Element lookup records
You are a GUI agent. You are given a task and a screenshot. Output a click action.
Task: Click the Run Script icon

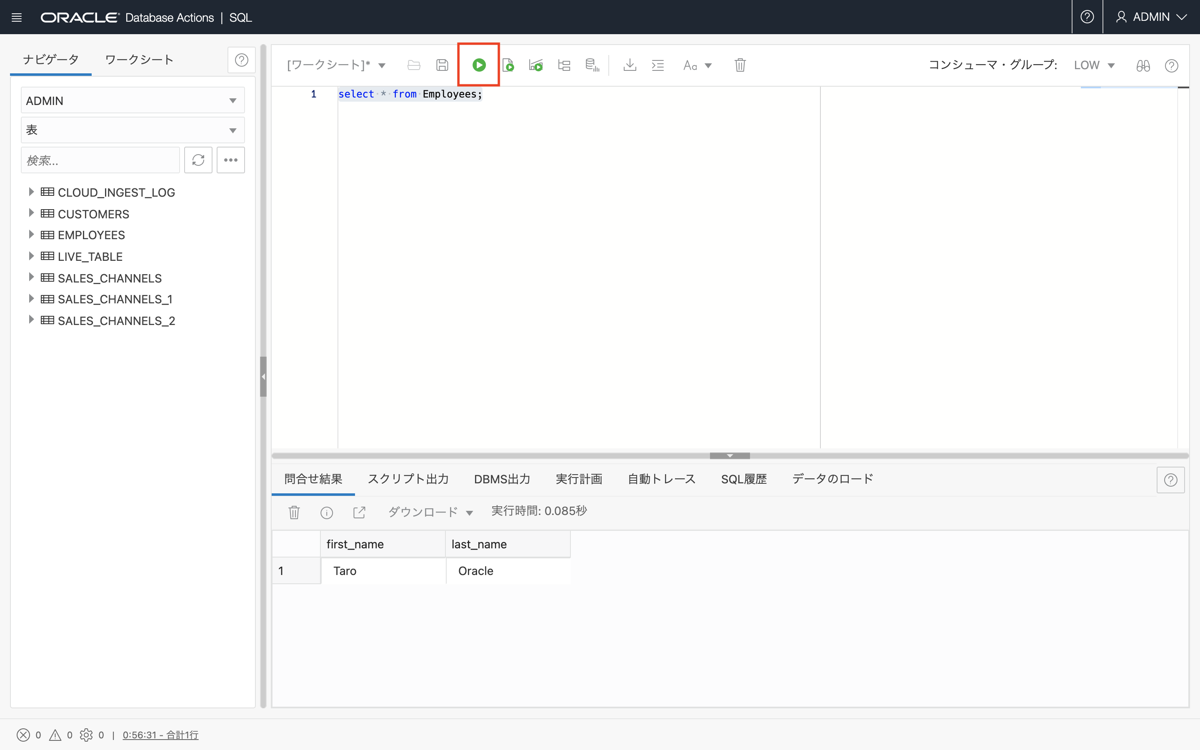(x=508, y=65)
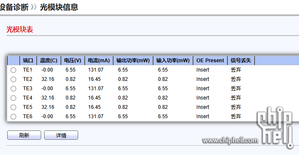Click the 电压(V) column header
299x155 pixels.
tap(73, 61)
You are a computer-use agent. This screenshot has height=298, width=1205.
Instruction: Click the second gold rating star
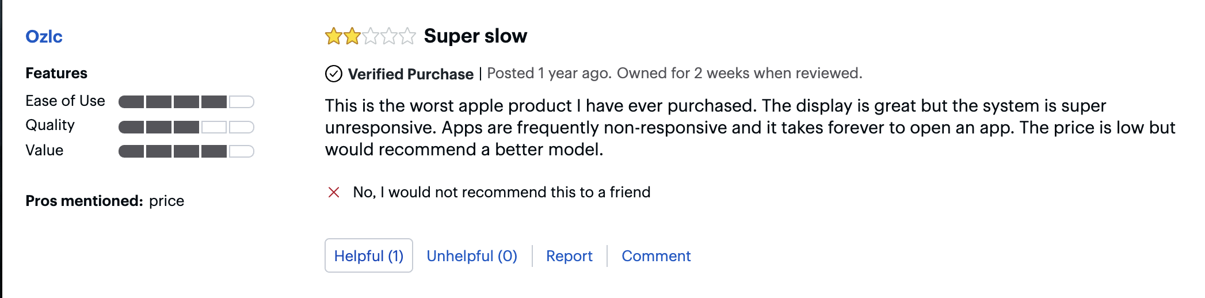pyautogui.click(x=352, y=36)
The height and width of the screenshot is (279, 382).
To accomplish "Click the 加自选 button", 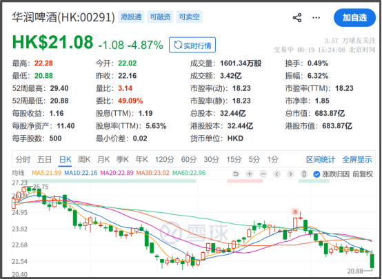I will [x=354, y=17].
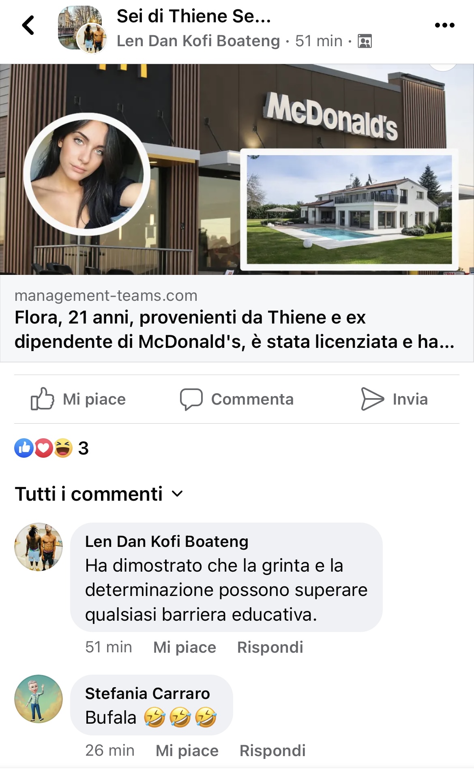Open Sei di Thiene group avatar

(79, 28)
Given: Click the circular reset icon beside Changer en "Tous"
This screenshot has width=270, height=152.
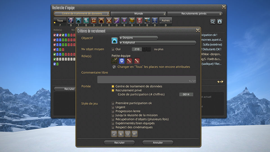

YOUR GOAL
Please pick out each line above that contains the word "width" and copy it out in full.

EXERCISE SOLUTION
You are a computer-use agent. This screenshot has height=298, width=1205.
The height and width of the screenshot is (279, 382).
This screenshot has width=270, height=152.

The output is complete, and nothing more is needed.